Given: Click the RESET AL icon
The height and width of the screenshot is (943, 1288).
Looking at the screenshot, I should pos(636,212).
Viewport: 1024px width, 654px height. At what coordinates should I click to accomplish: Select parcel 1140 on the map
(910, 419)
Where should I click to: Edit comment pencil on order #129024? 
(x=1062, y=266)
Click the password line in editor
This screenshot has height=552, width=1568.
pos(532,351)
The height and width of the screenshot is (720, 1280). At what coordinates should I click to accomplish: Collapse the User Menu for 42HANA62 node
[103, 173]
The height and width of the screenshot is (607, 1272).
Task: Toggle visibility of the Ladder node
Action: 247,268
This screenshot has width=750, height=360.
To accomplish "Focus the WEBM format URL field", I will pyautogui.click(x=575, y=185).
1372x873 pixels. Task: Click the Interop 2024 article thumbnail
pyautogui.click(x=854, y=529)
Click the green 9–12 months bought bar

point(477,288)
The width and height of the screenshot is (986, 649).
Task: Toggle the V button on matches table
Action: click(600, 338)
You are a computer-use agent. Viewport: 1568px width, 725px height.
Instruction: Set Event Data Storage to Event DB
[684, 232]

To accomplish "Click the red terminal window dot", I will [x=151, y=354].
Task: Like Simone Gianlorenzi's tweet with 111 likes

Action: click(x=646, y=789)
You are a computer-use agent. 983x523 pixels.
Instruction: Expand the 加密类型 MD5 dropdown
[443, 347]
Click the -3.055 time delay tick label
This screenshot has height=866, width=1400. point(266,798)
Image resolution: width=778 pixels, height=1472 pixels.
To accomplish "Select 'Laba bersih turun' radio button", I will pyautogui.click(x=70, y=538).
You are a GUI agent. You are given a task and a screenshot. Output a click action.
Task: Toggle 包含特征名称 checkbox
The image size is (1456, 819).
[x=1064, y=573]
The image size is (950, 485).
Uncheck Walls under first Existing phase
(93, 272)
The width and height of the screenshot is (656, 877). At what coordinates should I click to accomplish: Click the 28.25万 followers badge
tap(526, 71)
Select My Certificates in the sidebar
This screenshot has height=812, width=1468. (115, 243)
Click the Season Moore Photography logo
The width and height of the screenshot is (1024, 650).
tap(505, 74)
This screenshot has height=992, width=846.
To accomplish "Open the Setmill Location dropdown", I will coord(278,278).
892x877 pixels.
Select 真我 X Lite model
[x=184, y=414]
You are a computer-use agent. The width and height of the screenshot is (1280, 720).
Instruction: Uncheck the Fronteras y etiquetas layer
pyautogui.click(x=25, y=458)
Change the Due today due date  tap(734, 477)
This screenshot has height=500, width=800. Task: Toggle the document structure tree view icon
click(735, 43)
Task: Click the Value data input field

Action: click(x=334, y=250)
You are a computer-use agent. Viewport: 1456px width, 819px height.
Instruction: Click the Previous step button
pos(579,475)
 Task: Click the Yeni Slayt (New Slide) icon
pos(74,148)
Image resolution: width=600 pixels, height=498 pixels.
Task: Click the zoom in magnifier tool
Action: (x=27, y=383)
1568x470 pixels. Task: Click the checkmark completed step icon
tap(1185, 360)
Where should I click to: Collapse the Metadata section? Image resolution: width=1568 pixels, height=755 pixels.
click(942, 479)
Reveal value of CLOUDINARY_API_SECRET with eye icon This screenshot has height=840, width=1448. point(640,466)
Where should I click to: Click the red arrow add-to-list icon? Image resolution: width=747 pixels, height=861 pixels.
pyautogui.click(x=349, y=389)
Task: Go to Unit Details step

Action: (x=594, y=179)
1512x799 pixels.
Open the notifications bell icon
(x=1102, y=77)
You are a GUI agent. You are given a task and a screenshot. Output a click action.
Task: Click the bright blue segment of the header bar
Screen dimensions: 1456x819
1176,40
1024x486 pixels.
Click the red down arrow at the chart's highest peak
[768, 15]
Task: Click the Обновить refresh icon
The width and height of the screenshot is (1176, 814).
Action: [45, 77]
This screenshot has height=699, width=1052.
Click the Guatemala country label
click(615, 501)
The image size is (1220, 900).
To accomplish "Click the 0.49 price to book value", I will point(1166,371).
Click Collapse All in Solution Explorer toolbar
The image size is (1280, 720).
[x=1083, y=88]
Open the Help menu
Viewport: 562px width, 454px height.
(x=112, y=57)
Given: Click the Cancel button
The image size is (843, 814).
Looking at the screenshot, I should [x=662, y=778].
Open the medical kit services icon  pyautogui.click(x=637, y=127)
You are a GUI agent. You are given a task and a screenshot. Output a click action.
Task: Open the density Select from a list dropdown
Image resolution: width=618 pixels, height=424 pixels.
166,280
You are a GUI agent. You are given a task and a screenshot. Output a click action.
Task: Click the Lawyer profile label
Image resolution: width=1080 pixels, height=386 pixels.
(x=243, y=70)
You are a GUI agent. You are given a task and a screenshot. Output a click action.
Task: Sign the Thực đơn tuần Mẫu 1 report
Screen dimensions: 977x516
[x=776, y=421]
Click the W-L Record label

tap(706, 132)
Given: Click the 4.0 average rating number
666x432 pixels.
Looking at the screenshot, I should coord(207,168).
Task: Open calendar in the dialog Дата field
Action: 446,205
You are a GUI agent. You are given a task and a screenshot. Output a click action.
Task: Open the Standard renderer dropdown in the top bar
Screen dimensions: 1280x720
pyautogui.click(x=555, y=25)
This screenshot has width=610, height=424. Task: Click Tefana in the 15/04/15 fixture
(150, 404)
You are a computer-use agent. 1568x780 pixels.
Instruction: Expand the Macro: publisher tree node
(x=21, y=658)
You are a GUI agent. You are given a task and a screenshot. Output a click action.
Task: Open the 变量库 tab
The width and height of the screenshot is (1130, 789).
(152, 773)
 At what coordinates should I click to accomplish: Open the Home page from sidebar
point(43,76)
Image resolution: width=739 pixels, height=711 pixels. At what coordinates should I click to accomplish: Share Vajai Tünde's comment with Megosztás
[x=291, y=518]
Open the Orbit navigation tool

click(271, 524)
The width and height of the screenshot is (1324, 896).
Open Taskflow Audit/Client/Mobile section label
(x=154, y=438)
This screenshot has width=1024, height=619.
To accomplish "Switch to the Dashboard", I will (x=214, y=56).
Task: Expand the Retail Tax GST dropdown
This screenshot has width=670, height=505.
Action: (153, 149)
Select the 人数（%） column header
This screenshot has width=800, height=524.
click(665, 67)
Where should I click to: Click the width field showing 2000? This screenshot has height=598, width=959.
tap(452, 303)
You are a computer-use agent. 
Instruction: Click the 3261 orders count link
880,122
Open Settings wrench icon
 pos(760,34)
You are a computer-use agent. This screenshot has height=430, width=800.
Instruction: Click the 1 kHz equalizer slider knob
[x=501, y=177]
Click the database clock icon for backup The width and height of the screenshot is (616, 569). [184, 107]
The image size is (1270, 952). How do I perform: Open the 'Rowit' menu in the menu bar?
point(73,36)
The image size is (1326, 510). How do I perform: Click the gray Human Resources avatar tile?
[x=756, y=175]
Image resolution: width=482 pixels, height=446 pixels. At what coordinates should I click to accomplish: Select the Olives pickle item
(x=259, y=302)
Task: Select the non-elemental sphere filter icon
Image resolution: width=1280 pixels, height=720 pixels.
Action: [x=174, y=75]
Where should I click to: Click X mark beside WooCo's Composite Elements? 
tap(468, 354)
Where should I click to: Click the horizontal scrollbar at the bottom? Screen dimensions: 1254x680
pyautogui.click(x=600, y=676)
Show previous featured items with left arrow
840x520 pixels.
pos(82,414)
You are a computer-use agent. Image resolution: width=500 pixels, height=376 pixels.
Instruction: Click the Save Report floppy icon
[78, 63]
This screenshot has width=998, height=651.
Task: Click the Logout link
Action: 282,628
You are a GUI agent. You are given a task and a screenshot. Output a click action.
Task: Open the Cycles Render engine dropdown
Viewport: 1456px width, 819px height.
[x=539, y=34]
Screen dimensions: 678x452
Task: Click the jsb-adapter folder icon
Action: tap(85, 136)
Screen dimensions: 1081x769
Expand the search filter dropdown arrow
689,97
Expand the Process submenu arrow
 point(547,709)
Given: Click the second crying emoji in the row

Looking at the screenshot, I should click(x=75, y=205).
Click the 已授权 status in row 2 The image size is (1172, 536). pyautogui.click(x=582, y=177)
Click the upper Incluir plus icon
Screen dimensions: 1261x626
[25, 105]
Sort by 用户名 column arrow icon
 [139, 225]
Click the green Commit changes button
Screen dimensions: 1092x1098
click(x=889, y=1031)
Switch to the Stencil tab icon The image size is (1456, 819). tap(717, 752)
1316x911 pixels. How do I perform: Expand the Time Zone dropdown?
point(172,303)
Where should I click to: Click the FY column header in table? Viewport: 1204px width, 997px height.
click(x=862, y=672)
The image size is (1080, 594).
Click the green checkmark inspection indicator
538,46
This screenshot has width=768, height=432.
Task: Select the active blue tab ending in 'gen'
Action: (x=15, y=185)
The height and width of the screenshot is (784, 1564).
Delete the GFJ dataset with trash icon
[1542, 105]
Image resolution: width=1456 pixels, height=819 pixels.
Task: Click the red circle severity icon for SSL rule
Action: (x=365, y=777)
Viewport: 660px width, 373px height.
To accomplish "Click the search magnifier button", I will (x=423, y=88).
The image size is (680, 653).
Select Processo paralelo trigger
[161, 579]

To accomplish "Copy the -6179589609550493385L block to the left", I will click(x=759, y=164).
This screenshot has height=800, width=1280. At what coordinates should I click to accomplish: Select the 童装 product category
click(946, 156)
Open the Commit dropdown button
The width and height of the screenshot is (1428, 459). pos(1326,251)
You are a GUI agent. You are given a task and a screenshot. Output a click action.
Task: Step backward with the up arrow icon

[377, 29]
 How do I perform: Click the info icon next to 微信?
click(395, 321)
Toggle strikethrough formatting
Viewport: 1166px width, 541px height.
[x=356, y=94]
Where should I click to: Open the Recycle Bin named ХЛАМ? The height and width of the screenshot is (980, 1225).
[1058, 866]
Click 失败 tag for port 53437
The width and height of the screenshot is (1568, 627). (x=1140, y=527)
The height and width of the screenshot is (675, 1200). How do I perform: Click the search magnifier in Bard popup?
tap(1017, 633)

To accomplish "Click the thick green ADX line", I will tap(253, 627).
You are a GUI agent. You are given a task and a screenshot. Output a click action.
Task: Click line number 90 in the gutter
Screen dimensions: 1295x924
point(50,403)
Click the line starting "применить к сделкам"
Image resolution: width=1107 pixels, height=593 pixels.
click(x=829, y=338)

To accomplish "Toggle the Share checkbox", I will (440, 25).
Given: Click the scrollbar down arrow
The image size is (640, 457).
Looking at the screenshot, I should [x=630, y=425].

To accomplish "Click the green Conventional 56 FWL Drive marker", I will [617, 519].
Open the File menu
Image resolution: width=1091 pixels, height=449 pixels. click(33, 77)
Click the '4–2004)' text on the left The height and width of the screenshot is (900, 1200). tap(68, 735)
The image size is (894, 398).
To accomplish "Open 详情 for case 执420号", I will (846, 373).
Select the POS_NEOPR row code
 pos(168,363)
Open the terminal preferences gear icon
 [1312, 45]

▸ **Given instruction**: Can you give the listing again, starting with the line containing "Task: Select the non-elemental" and going on through the line containing "pos(82,414)", with "horizontal scrollbar" swapped for "vertical scrollbar" and all else left unchanged?

▸ **Finished exercise**:
Task: Select the non-elemental sphere filter icon
Image resolution: width=1280 pixels, height=720 pixels.
Action: [x=174, y=75]
Where should I click to: Click X mark beside WooCo's Composite Elements? 
tap(468, 354)
Where should I click to: Click the vertical scrollbar at the bottom? Screen dimensions: 1254x680
pyautogui.click(x=600, y=676)
Show previous featured items with left arrow
840x520 pixels.
pos(82,414)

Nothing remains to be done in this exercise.